→ **Task instructions**
[a] Output the portion of the message on range design for D2 between "Sun, 28 Sep" and "I was posting.", inclusive.
[b] Show each line of the listing that contains the word "page".

→ **Article**
Revised RFC on range design for D2

Sergey Gromov snake.scaly at gmail.com
Mon Sep 29 10:17:25 PDT 2008


Sun, 28 Sep 2008 22:53:13 -0500,
Andrei Alexandrescu wrote:
> Bill Baxter wrote:
> > The rule is trivial, you may say.  But how about co-variant return
> > types?  If FooSub is a subclass of Foo, then is it ok for the getter
> > to return one and setter to take the other?  Or vice versa?  Or how
> > about implicit conversions.  If my getter takes a long, but my setter
> > returns an int, is that ok?  How do const variations fit in?  Probably
> > there's a way to fit those all neatly in an automatic rule (or just
> > disallow them), but it just makes the rule longer and even harder to
> > keep in mind (or cuts off functionality people may need).
> 
> Yah, I was thinking of all these and then some more while I was posting.

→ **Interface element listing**
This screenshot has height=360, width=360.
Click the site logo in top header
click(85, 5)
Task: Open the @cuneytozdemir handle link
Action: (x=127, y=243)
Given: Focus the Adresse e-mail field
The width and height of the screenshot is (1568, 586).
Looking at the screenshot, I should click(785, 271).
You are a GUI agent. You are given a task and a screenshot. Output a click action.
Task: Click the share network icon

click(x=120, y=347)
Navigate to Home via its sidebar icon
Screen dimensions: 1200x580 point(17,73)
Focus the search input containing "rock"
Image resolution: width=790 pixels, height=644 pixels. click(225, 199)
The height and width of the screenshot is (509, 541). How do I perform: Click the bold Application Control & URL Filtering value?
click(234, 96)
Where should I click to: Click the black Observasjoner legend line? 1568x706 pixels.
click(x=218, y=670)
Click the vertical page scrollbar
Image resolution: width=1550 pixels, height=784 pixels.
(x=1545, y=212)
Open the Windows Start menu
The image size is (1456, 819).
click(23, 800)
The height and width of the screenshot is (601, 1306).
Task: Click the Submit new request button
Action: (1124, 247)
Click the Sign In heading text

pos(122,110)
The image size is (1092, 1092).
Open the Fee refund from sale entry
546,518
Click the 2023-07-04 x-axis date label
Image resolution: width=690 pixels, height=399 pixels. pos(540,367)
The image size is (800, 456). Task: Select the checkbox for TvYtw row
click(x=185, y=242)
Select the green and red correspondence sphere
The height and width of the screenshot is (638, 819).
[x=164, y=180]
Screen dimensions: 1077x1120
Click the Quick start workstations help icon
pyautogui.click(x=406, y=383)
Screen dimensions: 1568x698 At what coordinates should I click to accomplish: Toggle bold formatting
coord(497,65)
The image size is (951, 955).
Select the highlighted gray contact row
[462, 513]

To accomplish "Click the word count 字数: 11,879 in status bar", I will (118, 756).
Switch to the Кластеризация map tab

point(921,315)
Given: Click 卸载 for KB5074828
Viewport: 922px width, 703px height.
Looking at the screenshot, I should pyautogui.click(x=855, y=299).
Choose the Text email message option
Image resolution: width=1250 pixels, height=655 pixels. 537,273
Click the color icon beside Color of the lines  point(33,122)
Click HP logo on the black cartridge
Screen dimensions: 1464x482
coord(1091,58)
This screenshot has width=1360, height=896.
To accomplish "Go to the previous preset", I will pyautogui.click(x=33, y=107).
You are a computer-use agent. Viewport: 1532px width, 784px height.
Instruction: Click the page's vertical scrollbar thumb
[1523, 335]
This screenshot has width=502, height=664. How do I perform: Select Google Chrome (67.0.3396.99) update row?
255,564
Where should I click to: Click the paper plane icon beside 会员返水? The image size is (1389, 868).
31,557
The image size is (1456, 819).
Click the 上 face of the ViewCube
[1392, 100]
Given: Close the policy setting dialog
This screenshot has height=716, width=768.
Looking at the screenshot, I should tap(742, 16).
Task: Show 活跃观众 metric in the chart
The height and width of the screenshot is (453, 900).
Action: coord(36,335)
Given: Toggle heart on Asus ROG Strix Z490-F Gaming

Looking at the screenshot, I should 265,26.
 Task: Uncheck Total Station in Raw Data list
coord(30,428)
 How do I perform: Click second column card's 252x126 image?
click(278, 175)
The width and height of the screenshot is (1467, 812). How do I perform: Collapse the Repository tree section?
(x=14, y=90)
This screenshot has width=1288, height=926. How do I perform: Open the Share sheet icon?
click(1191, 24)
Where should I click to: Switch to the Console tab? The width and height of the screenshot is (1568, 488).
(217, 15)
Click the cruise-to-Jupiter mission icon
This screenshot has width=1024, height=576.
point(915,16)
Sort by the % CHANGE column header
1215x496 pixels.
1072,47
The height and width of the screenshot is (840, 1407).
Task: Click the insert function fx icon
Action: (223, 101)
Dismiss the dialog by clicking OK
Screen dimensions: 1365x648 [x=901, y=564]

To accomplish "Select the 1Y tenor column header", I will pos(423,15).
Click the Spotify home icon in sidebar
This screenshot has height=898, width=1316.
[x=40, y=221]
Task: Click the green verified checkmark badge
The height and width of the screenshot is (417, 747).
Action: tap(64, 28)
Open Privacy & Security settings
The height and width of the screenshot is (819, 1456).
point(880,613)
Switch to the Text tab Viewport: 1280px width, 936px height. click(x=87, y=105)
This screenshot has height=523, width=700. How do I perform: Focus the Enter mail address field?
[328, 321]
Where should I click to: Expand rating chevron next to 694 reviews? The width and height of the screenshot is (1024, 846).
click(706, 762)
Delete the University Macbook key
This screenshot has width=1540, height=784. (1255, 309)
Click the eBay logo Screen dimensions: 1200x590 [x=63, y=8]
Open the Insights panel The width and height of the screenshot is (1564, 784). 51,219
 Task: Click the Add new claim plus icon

→ **Problem solutions**
[a]
Sun, 28 Sep 2008 22:53:13 -0500,
Andrei Alexandrescu wrote:
> Bill Baxter wrote:
> > The rule is trivial, you may say.  But how about co-variant return
> > types?  If FooSub is a subclass of Foo, then is it ok for the getter
> > to return one and setter to take the other?  Or vice versa?  Or how
> > about implicit conversions.  If my getter takes a long, but my setter
> > returns an int, is that ok?  How do const variations fit in?  Probably
> > there's a way to fit those all neatly in an automatic rule (or just
> > disallow them), but it just makes the rule longer and even harder to
> > keep in mind (or cuts off functionality people may need).
> 
> Yah, I was thinking of all these and then some more while I was posting.

[b]
Click the vertical page scrollbar
Instruction: Click the page's vertical scrollbar thumb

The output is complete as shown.